[Opening PAGE EXTRACT section]

At my wedding celebration with Bob in 2008, I met some of his family for the first time. To prepare, I spent months studying a photo of them because I didn't want to fail to recognize them. It took that long for their faces to sink in to my memory because I suffer from face blindness, also called prosopagnosia.
I’m excited about the latest issue of Face to Face, specifically the article written by Heather Sellers. This publication is produced by the Prosopagnosia Research Center, which I'm so relieved to have discovered! Sellers' story of not recognizing friends and family is familiar to me and I wanted to cheer when I read it. Prosopagnosia is a real handicap that people rarely understand and I haven't been great at talking about it. But in middle age, my problem with faces is getting worse, so I need to start explaining it better. I'm so happy to have found this newsletter!
Many people think being bad with faces is like being bad with names, but the two aren't that similar. If you forget someone's name, you can still greet them warmly and have a conversation. But when I forget a face, the person looks like a stranger to me. I sometimes hurt the feelings of people who know me because they think I'm ignoring them out of anger or rudeness, but really I just don’t remember ever meeting them.
Yeah, it gets bad. I once went to the dinner party of someone named Paul who I met for the first time that night. I was at his place for hours and had a great evening with him and mutual friends. The next day, as I climbed the steps of my church (back when I went to a church), a stranger wished me good morning. I returned it. Then he asked if I’d recovered from that crazy conversation last night. I stared at him and said, “I’m sorry. Do I know you?” He stared back and said, “I’m Paul. You were at my house last night.” Talk about feeling like an idiot.

[Closing PAGE EXTRACT section]
[Opening STORED DATA section]

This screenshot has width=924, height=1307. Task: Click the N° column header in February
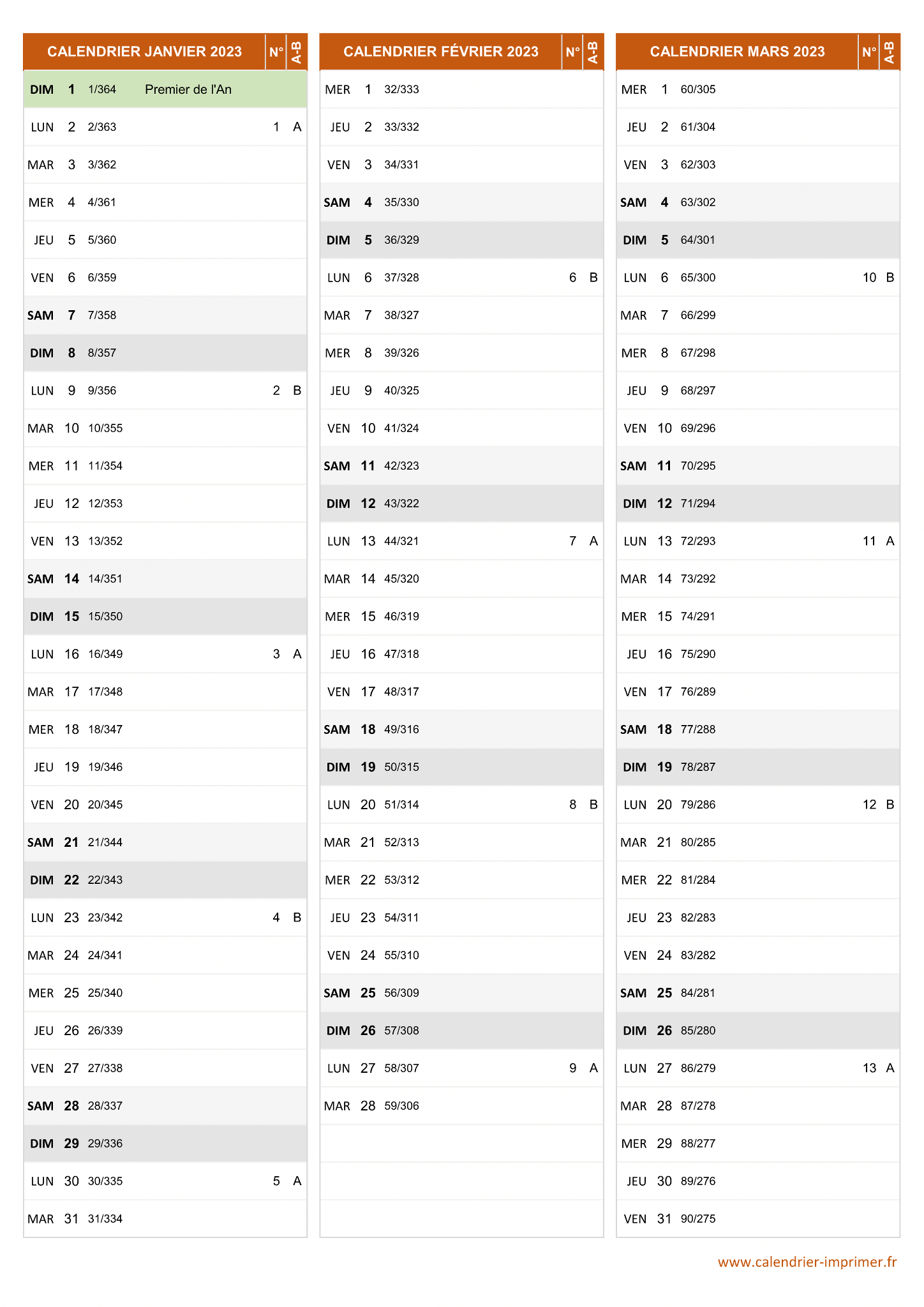coord(572,52)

[Closing STORED DATA section]

▶ **TASK DETAILS**
In the face blindness account, what newsletter does the Prosopagnosia Research Center produce? Rely only on the text for this.

▶ **COMPLETED EXERCISE**
Face to Face